Investors offered to buy more than three times the amount of Australia’s new 31-year bonds that were sold, underscoring how the nation’s debt remained attractive during a period of elevated volatility in global debt markets.
(Bloomberg) — Investors offered to buy more than three times the amount of Australia’s new 31-year bonds that were sold, underscoring how the nation’s debt remained attractive during a period of elevated volatility in global debt markets.
The 4.75% June 2054 bond priced with a yield of 4.93%, according to the Australian Office for Financial Management. Investors offered a total of A$28.6 billion of bids in the bank-arranged sale, the AOFM said.
Australia, whose government budget returned to surplus recently for the first time in 15 years, has seen its sovereign debt outperform many peers this year. Globally investors have been wary of longer-dated bond sales due to concerns that central banks will keep policy rates higher for longer. The poor reception of a 30-year US bond auction on Oct. 12 also highlighted skittishness about an increasing supply of Treasuries.
“Australia does not have the same deficit issues as the US and now that this well-telegraphed supply is out of the way, we expect Aussie bonds to outperform the US,” said James Wilson, a senior portfolio manager at Jamieson Coote Bonds Pty in Melbourne. The firm bought some of the securities, he said.
Elsewhere, Japanese bond futures fell Tuesday after a sale of 20-year notes in Tokyo saw a cut-off price lower than expected.
The yield on Australia’s new security came in at 37 basis points above the bid yield on 10-year government bond futures around the time of the sale. The AOFM had set a range of 37 to 43 basis points for the issue.
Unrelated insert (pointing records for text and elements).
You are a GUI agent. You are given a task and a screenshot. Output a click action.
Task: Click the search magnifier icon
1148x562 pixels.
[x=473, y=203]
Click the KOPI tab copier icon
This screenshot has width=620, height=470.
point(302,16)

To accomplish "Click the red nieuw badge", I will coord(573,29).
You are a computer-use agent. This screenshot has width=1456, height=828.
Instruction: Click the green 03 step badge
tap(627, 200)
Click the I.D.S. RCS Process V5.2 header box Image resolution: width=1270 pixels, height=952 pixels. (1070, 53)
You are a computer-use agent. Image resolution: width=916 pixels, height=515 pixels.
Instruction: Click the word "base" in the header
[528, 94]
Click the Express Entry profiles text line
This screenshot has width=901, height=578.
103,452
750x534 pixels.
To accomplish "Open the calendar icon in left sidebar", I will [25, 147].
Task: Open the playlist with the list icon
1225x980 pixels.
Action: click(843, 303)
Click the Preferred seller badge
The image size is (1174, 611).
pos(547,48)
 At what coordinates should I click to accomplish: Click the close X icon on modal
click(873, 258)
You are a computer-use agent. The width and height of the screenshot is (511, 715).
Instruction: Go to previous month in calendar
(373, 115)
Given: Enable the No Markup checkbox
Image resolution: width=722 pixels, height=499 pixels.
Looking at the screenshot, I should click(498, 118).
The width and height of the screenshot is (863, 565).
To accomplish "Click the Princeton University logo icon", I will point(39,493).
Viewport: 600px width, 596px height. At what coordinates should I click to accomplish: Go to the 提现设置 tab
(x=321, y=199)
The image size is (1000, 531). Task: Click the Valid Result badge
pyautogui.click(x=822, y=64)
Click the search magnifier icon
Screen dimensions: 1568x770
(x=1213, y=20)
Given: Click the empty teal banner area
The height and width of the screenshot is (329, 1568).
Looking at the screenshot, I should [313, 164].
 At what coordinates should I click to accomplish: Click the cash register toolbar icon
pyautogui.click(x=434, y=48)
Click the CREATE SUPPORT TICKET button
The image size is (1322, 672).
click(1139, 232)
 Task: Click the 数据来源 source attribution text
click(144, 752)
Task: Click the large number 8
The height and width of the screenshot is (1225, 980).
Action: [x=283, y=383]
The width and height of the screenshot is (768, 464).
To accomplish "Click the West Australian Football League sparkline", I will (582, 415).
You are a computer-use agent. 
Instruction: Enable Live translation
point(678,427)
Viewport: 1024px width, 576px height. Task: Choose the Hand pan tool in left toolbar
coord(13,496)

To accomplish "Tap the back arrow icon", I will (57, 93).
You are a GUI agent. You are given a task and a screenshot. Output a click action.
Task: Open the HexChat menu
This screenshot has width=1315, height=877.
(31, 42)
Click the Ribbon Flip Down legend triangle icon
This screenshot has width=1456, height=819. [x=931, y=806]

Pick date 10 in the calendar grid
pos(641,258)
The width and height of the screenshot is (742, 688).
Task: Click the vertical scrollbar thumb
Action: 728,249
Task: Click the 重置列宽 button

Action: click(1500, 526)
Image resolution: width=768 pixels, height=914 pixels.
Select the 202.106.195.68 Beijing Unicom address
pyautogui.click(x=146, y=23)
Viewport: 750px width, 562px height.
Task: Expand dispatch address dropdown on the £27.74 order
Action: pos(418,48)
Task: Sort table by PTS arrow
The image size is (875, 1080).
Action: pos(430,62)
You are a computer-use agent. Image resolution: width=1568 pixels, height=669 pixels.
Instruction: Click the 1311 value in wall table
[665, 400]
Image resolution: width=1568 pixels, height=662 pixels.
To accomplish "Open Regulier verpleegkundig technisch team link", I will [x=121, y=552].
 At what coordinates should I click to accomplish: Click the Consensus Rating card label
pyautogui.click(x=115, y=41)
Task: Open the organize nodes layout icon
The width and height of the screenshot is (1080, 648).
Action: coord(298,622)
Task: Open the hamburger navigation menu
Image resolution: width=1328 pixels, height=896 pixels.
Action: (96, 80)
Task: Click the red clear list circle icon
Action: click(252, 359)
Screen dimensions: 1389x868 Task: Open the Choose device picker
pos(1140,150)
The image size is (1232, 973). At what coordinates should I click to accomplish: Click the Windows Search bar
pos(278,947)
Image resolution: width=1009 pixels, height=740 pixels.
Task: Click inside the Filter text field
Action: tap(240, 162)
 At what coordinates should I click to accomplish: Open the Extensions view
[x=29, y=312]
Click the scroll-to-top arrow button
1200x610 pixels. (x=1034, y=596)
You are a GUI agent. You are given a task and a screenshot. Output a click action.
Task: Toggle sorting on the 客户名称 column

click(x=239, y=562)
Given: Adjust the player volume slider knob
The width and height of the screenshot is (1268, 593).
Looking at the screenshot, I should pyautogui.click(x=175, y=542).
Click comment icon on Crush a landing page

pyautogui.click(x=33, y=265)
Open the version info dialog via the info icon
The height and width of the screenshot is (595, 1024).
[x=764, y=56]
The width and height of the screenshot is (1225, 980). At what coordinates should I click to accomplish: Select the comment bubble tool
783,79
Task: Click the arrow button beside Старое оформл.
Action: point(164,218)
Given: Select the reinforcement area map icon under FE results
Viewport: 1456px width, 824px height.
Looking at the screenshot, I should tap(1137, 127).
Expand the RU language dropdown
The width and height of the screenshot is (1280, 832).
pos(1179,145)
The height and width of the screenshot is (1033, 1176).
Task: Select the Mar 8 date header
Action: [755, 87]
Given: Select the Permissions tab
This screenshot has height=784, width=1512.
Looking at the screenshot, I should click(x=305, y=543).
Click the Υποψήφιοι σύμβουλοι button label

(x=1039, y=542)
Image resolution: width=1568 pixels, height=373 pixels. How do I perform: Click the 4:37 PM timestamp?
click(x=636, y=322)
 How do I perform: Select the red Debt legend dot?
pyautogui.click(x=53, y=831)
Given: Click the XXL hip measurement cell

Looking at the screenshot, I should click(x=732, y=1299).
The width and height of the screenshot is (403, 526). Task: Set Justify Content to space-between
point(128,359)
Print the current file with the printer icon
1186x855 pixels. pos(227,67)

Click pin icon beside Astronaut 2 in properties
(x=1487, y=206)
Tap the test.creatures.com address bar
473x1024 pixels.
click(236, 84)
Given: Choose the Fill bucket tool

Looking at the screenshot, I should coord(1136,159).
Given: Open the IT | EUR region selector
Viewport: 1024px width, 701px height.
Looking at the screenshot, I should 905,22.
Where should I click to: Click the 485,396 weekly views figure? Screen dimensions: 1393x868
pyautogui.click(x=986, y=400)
While demand was smaller than at the April 2023 offering of a new 11-year note — when investors bid for 4.4 times the A$14 billion issued — it was the strongest interest seen for a bank-arranged sale of notes maturing in 20 years or more. The most recent such offering was in July 2020, when bids for the June 2051 security came in at 2.5 times the A$15 billion sold.
Australian government bonds are up 0.6% through Monday for 2023, compared with a 2.1% loss for US Treasuries.
“We would expect the bond to continue to see demand with the entry in bond indices at the end of the month as well as when it becomes the ‘on-the-run’ 30-year, which will bring central bank demand,” Wilson said of Tuesday’s sale.